AIM:
Repeat the entries word for word, beginning at the line that contains "1079x1120 pixels. At" and stopping after the line that contains "Looking at the screenshot, I should [x=253, y=812].".

RECORDS FOR PROCESSING:
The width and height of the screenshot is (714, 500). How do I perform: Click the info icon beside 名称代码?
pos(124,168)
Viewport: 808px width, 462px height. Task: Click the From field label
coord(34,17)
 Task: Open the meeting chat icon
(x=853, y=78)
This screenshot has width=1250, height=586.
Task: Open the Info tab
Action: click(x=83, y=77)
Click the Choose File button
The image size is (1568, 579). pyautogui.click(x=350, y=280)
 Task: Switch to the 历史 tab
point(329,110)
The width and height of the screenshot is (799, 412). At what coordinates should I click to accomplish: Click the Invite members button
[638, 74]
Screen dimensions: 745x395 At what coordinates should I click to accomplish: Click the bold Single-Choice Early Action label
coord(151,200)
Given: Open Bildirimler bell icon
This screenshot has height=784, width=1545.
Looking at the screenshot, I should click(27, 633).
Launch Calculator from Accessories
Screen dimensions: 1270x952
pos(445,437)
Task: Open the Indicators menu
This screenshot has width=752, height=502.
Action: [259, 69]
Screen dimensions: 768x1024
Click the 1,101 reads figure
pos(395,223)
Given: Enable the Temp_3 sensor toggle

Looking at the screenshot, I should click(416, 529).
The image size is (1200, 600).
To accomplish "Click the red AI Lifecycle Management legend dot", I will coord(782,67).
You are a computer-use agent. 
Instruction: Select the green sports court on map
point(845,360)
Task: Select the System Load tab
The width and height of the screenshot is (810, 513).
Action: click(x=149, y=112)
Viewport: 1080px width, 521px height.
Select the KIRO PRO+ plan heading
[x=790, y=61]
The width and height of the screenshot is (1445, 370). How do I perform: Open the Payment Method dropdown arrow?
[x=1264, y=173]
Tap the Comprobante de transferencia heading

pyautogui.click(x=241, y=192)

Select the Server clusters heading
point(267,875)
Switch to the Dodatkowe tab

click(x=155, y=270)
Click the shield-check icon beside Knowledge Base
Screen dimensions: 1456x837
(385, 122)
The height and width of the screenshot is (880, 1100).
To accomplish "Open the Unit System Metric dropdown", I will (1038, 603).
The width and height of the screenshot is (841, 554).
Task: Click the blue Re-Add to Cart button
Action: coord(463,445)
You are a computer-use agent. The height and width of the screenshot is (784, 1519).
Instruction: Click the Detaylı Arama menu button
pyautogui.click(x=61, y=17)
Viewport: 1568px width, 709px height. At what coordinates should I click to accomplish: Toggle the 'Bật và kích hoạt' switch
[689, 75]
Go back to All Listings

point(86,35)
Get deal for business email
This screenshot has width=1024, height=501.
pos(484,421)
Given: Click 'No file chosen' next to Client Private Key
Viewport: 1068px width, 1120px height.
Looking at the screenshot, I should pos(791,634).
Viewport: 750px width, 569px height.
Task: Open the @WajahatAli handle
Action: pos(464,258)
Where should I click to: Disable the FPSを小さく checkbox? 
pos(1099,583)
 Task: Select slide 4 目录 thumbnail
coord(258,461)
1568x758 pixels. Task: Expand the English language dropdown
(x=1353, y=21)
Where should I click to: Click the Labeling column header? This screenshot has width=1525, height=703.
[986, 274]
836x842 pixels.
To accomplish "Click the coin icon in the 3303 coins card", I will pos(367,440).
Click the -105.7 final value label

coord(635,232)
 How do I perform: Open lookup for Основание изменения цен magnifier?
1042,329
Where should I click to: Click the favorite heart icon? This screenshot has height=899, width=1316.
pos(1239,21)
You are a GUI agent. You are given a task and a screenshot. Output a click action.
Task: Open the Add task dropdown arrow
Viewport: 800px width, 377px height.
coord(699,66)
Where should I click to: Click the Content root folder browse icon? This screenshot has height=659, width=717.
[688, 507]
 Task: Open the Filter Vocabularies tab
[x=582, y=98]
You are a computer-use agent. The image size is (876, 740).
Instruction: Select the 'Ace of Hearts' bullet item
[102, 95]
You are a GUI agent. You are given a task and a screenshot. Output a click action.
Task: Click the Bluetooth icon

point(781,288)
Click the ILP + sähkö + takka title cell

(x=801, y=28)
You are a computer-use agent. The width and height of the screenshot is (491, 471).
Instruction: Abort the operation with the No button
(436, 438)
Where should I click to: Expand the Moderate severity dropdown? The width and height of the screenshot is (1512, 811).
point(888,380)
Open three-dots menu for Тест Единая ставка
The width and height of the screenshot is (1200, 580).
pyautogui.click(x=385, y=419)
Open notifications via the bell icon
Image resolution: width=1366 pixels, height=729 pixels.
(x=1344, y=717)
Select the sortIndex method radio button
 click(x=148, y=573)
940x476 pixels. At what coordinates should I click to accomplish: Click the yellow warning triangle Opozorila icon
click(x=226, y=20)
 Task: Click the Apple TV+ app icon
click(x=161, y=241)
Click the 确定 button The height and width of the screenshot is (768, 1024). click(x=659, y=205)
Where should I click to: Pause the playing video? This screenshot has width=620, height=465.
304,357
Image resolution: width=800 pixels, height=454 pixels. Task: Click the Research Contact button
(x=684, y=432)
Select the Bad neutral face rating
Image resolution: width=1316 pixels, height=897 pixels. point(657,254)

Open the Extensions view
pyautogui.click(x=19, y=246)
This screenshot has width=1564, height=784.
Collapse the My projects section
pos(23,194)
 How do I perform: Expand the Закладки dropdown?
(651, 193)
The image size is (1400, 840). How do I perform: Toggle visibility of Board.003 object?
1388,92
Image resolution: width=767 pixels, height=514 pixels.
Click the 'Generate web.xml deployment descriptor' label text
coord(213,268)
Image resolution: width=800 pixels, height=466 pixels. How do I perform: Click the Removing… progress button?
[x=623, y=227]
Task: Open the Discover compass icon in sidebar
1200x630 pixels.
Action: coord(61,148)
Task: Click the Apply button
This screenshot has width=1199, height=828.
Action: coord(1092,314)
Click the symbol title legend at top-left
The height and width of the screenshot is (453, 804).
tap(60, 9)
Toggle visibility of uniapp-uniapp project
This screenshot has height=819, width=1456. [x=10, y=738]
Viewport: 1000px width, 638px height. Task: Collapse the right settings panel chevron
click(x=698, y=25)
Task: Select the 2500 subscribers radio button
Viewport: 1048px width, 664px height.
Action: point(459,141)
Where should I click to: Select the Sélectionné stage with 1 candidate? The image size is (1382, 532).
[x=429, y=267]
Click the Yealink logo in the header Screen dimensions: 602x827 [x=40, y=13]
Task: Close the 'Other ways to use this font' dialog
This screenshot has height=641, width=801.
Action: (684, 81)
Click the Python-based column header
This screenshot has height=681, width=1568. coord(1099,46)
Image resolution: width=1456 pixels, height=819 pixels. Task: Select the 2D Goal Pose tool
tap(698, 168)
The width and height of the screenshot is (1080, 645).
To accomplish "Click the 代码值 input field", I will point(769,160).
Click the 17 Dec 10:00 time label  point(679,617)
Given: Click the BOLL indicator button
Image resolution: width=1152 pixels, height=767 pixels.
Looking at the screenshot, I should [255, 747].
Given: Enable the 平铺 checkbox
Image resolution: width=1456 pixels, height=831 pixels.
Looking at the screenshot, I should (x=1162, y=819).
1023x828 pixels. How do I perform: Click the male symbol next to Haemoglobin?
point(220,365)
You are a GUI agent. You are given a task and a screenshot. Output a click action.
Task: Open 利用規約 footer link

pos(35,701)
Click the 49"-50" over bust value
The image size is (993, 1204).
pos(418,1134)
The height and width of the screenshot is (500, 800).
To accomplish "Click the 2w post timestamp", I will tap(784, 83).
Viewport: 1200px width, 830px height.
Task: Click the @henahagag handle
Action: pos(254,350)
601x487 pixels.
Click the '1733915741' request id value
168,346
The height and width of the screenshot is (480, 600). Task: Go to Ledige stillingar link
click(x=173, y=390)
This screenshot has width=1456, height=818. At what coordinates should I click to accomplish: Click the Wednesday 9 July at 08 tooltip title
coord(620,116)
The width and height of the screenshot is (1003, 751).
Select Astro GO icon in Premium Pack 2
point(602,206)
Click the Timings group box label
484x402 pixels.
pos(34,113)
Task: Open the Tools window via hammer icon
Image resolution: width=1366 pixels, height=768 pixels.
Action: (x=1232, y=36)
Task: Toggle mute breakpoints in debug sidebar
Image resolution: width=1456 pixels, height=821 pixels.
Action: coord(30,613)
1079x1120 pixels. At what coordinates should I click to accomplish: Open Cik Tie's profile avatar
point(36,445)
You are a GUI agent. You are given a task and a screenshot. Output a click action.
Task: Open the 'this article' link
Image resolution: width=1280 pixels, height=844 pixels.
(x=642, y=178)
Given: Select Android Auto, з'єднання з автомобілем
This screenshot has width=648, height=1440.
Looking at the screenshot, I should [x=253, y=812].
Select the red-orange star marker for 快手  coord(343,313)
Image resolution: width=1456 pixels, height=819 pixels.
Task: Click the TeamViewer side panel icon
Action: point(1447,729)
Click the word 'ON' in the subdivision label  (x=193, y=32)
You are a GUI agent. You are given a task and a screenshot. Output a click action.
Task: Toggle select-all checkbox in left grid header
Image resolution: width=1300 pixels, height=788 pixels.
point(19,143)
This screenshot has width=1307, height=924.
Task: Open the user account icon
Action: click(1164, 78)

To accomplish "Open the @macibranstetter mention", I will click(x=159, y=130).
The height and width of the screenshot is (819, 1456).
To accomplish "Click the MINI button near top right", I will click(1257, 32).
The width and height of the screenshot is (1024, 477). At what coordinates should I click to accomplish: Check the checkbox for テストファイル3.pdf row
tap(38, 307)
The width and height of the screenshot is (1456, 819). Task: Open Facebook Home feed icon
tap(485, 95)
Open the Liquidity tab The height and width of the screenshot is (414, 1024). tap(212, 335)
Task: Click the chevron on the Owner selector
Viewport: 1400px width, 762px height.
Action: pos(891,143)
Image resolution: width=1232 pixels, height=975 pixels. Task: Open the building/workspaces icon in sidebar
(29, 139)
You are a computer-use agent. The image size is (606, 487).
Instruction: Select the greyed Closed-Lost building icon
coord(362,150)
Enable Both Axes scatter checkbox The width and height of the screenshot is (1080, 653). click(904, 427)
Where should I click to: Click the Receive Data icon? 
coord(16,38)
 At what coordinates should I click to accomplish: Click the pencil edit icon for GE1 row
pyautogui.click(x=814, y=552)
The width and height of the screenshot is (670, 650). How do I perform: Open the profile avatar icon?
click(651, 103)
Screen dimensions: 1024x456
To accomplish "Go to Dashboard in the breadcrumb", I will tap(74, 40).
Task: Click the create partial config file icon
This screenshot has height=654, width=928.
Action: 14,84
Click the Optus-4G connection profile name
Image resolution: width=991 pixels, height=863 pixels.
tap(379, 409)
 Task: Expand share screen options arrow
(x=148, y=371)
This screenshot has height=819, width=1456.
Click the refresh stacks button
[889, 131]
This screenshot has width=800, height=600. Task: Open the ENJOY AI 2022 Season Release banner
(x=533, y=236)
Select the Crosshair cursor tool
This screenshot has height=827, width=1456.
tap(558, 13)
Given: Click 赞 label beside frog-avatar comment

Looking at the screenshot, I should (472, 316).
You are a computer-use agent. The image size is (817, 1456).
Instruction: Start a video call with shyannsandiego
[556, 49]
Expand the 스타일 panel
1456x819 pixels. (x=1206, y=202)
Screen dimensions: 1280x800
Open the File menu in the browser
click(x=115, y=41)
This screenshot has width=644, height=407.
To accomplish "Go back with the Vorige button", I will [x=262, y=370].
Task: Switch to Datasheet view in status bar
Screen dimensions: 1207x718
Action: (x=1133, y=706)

OUTPUT FOR THIS TASK:
1079x1120 pixels. At what coordinates should I click to accomplish: Open Cik Tie's profile avatar
point(36,445)
You are a GUI agent. You are given a task and a screenshot. Output a click action.
Task: Open the 'this article' link
Image resolution: width=1280 pixels, height=844 pixels.
(x=642, y=178)
Given: Select Android Auto, з'єднання з автомобілем
This screenshot has width=648, height=1440.
Looking at the screenshot, I should [x=253, y=812].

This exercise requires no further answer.